Highlighted was in; “China, there is no separate minimum wage legislation. Gross wages have six components recognised by law. These include hourly wages, piece rate wages, bonuses, allowances, subsidies, overtime payments and the wage paid in particular cases. In addition, the law also recognises that the determination and readjustment of the standards of minimum wages should be made with reference to labour productivity. There are several minimum wage rates for different regions. In Beijing the minimum wage is 960 Yuan (US$ 165). In Shanghai, it is 1,120 Yuan and in Jiangxi between 500 to 700 Yuan”.

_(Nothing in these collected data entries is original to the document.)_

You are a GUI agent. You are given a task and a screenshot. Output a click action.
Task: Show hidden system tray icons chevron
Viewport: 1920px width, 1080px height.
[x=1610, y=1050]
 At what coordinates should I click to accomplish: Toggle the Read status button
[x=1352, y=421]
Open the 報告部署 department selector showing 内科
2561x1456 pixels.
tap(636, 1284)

Also, “In India the Minimum Wages Act provides for two alternative methods for fixing of wages at the central government or State levels. In accordance with the Minimum Wages Act, the appropriate government may set minimum wage rates for scheduled employments by appointing a committee to hold inquiries. The government must consult all relevant advisory committees before revising any minimum wage rate. Minimum wage rates can also be fixed for different skills and occupations. The current national floor level minimum wage recommendation is Rs. 100 per day. Data suggests that the minimum wage rates may be lower in some regions”.

Pakistan system complicated

And, “The minimum wage system in Pakistan is somewhat complicated although it has a National Minimum wage. The minimum wage for an unskilled worker in Pakistan is Rs. 7,000 pm (US$ 66). But, as the Punjab government website states, Punjab state also fixes minimum wages that differ between industries and skills. In Bangladesh the Labour Act of 2006 sets a procedure to fixing industry minimum wages. This statute stipulates that a Wages Board should take productivity into consideration in fixing minimum wages. The minimum wage in the ready-made garment sector in Bangladesh is approximately US$ 67 per month. This wage is much less than the minimum wage in Sri Lanka applicable in the apparel industry, which is approximately US$ 78 to 89 per month”.

The EFC also showcased a number of other countries, including the Philippines, where “regional tripartite wages and productivity boards determine the minimum wage rates applicable to agriculture and non-agriculture employees in their respective regions. Minimum wages are also fixed on a tripartite basis in Argentina, Thailand and Turkey. Another striking feature in wage fixation in other countries is that a special procedure is adopted for wage fixation in the agricultural sector. For example, in the United Kingdom, a special procedure is adopted to fix minimum wages in the agricultural sector through the Agricultural Wages Board, which is a tripartite body. However, only Scotland and Northern Ireland still have such a body as the Board for England and Wales was abolished in 2013”.

About Singapore, it noted, “no minimum labour statutory wage [was] prescribed. The National Wage Council guidelines are intended to be applied by all employers and employees as defined by the Employment Act. The NWC takes into account: a) Growth in the national economy; b) Movements in the total and basic wage rates; c) Recent and anticipated national productivity levels. There are special categories exempted from the NWC which are seamen, domestic workers or any person in managerial or executive grade”.

Finally, “In Malaysia, the National Wages Consultative Council Act of 2011 empowers the National Consultative Council to advise the government on all matters relating to minimum wages. The current minimum wage is RM 900 (US $ 272). It is stated that this minimum wage, which was stipulated in 2012, is only RM 100 more than the poverty line wage in Malaysia. In Vietnam, minimum wage rates vary according to the location and nature of the employer. An employer has the right to select the method of payment of wages calculated by reference to time (hours, days, weeks or months) or on the basis of a product produced or a completed piece of work, provided that the selected method is applied for a fixed period of time and the employee is notified of the method. In the case of State employees, the minimum wage is around VND 830,000 per month (approximately US$ 41). In respect of employees in foreign owned companies/international organisations/foreign workers, it ranges between VND 1,100,000 to VND 1,550,000 per month (approximately US$ 55 to US$ 77)”.